Also several years ago, my employer gave every employee a box of chocolate cherries for Christmas! Everyone except one girl HATED those things, so we all gave our boxes to her. She left work that day with her backseat and trunk stuffed with boxes of CCCs.
obambi as the President of the United States.
I can never blame my husband for giving me a really bad gift. One year, I gave him one of those child wandering monitor devices. The part you put on the kid, I put on his keys. The other part I sewed into his coat. He was always losing his keys and would take forever to find them every morning, or he’d leave them in a store, or in the gas station, or where ever.
He was not amused.
He re-gifted it to some folks in our choir who had just had their first child. They actually used it.

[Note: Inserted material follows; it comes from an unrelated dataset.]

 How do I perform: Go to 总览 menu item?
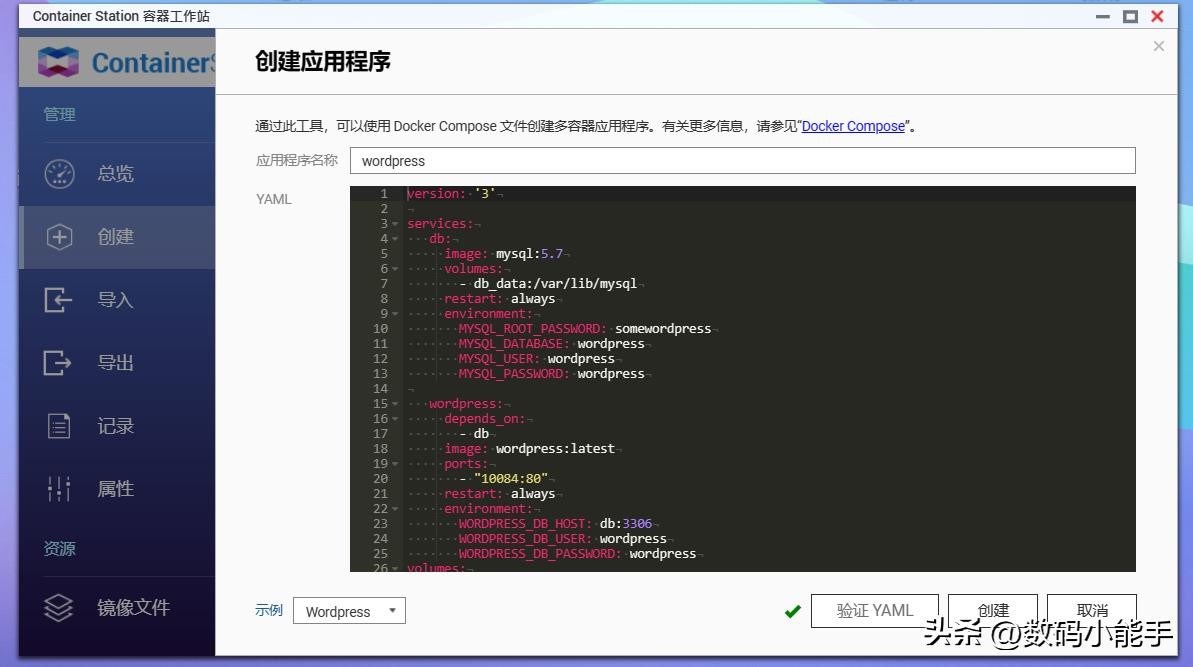[x=116, y=174]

We’re still late a lot of mornings because he can’t find his keys. So, now I just tell him I think he is getting dementia and we just laugh.
A perfume bottle -— empty!
It was one of those old fashioned ones with the bulb attached to spritz.

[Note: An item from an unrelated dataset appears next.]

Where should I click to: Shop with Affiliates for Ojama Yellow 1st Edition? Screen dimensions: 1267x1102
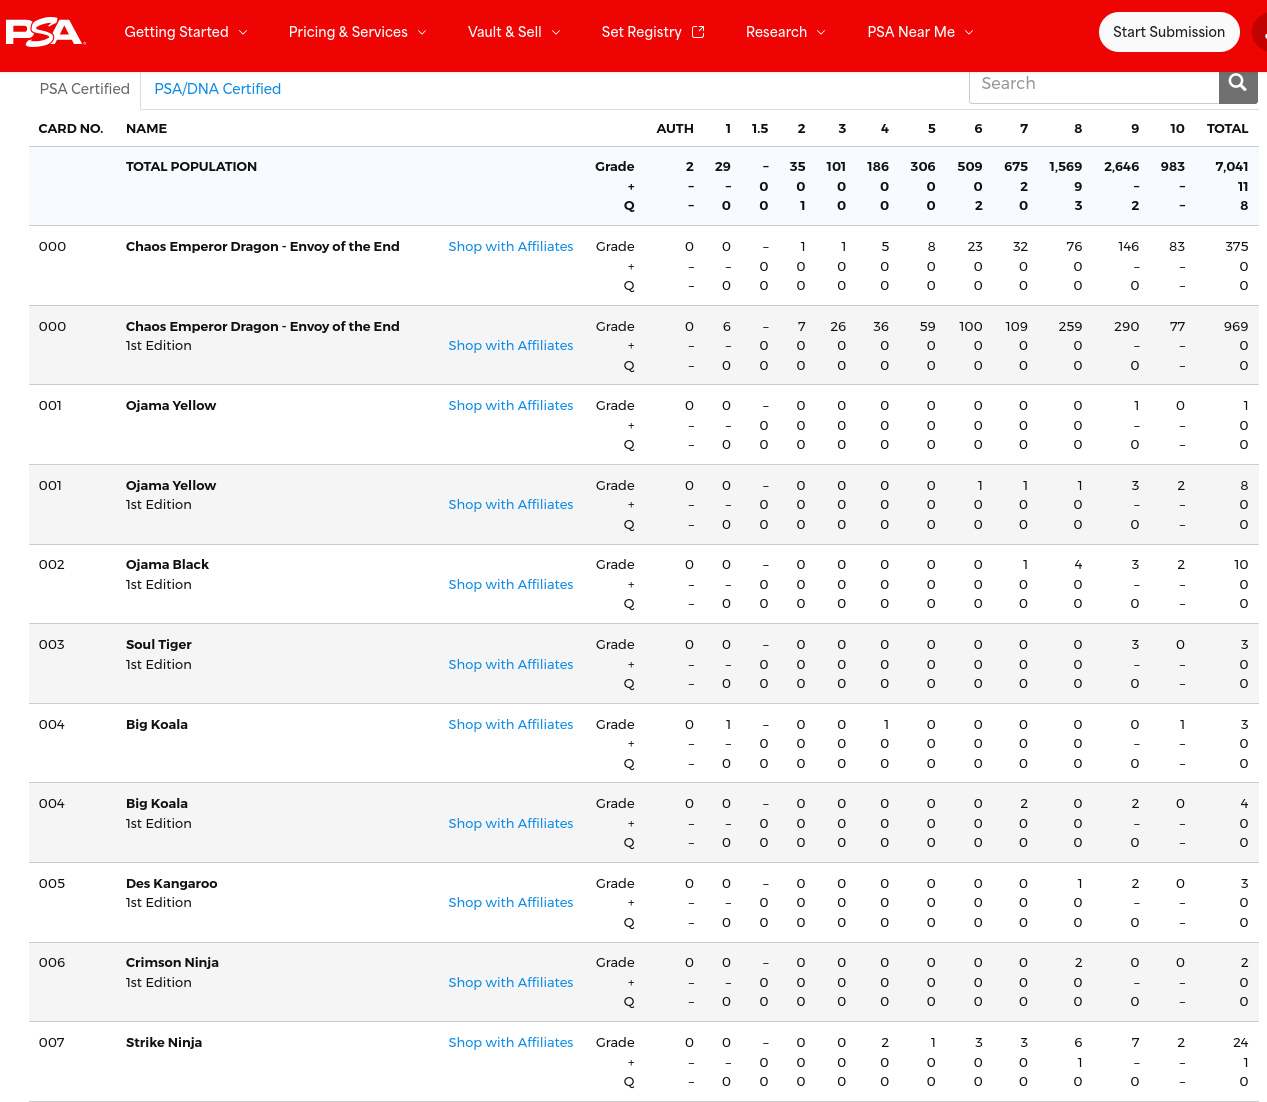coord(510,504)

Obviously a re-gift -— from 1925...
An ugly sweater from my mom when I was a kid. Then she made me wear it to midnight mass. A lot of my classmates were there and they agreed, that yes it was an ugly sweater. I should have turned her into social services.

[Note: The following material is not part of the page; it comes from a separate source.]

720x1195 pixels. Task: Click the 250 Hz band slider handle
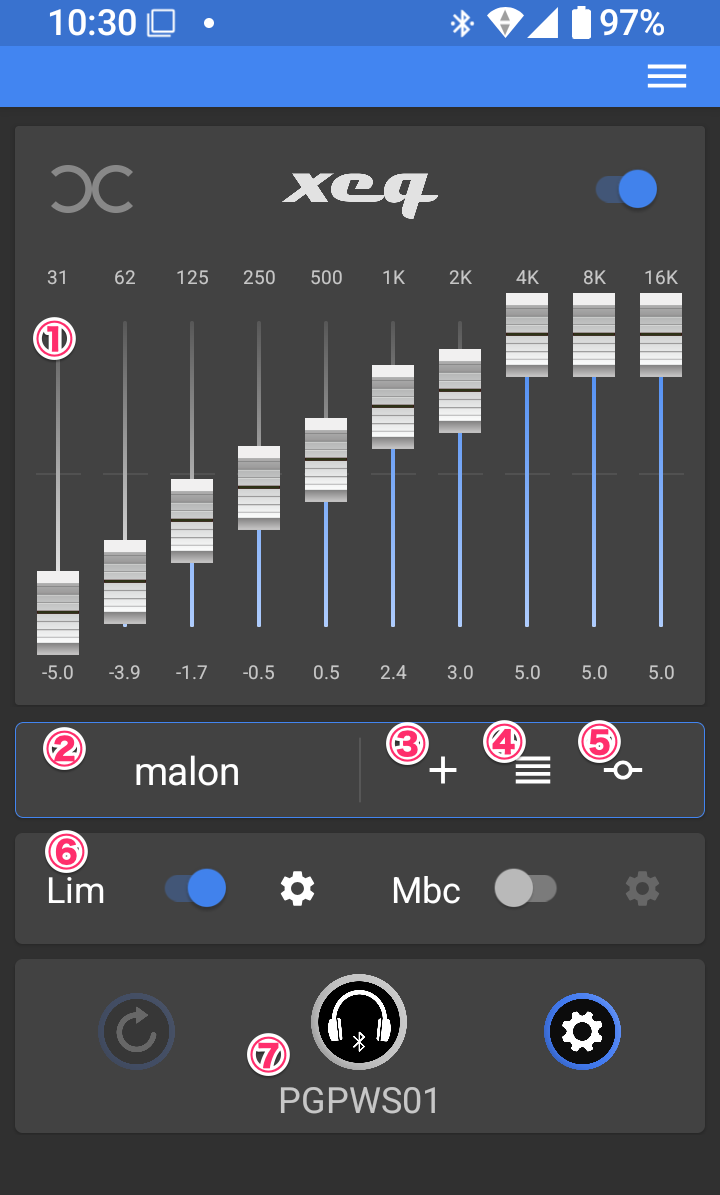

I collect bird figurines (Swarovski, Lalique, etc.) so my husband found a whole bunch of spun-glass bird tchotchkes at Walgreen’s for $0.99 each. He bought every one they had and for 8 nights of Chanukah he gave me a different one.
I put them in the display case with the Swarovski’s and the Lalique’s because he would be disappointed if I didn’t.
Great descriptions, but this thread needs some pictures. That is so funny about your dress.
Honest, it must have been around 1958. I got a bag of coal and a stocking of willow switches.
Luckily I was the first one up and I hid the damned things.
We were also very poor, and one that I remember and cherish was my brother and me getting jars of peanut butter and jelly and fresh oranges.
A set of Three Stooges bobblehead dolls from my brother-in-law.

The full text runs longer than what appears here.